Scan the material below for lines with the word "agent" and reply with how many there are, nothing else.

EXERCISE MATERIAL
--- START ---

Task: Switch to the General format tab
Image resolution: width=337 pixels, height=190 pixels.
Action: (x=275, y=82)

--- END ---
--- START ---

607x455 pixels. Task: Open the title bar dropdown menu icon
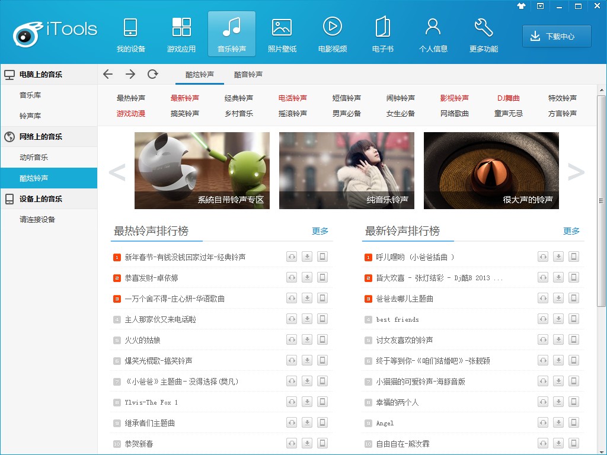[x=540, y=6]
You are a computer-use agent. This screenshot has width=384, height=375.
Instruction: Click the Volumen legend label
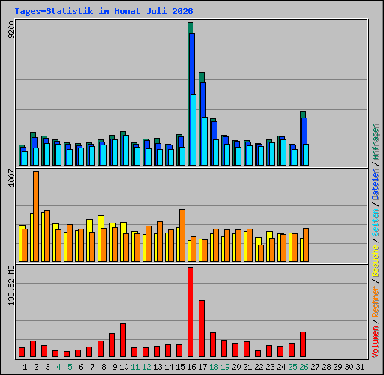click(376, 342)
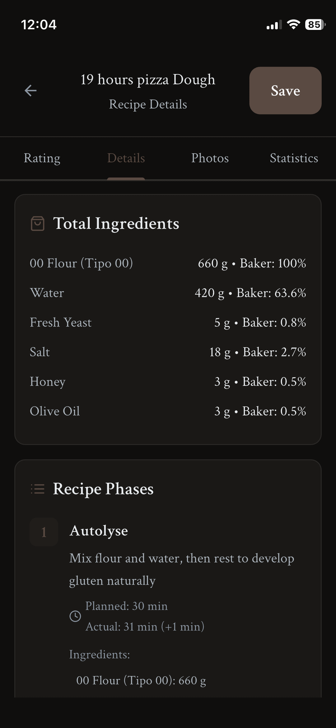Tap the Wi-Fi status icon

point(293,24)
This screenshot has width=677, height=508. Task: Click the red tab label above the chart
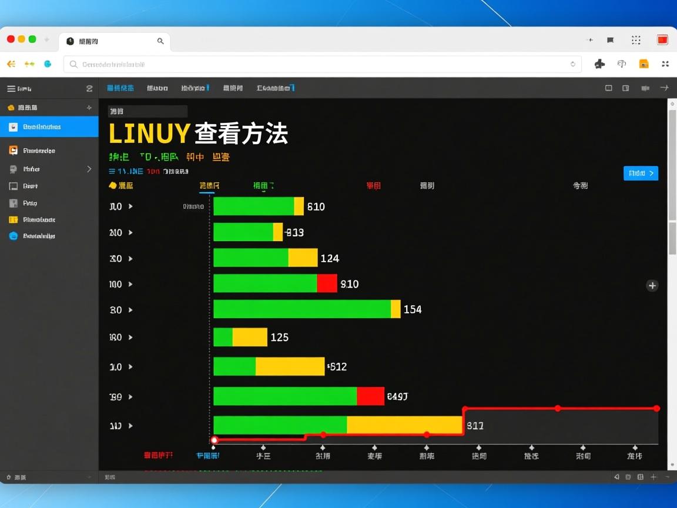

--- END ---
--- START ---

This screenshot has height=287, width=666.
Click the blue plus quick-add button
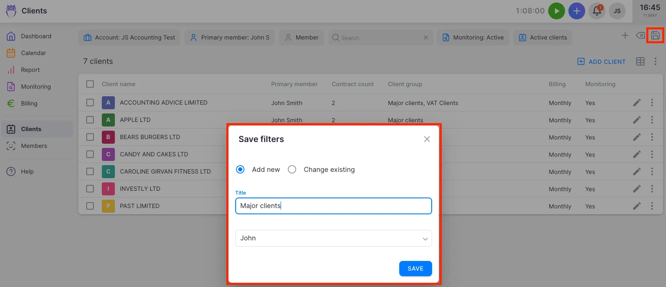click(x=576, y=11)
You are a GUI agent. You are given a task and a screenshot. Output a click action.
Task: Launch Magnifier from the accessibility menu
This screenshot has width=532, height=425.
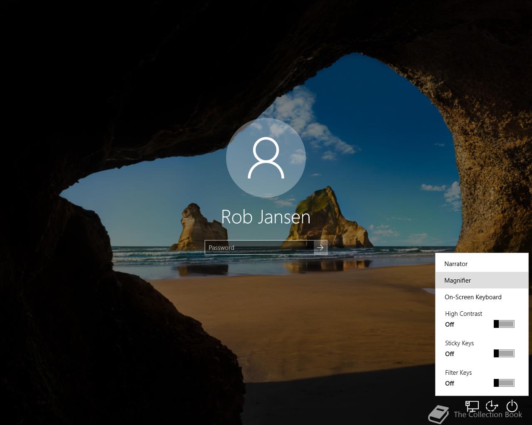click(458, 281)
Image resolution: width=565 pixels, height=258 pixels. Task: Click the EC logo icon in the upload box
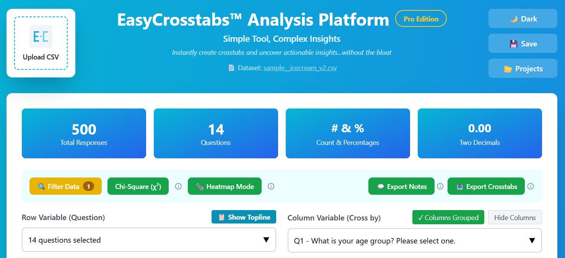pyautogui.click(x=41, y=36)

--- END ---

RESULT OF THE TASK
2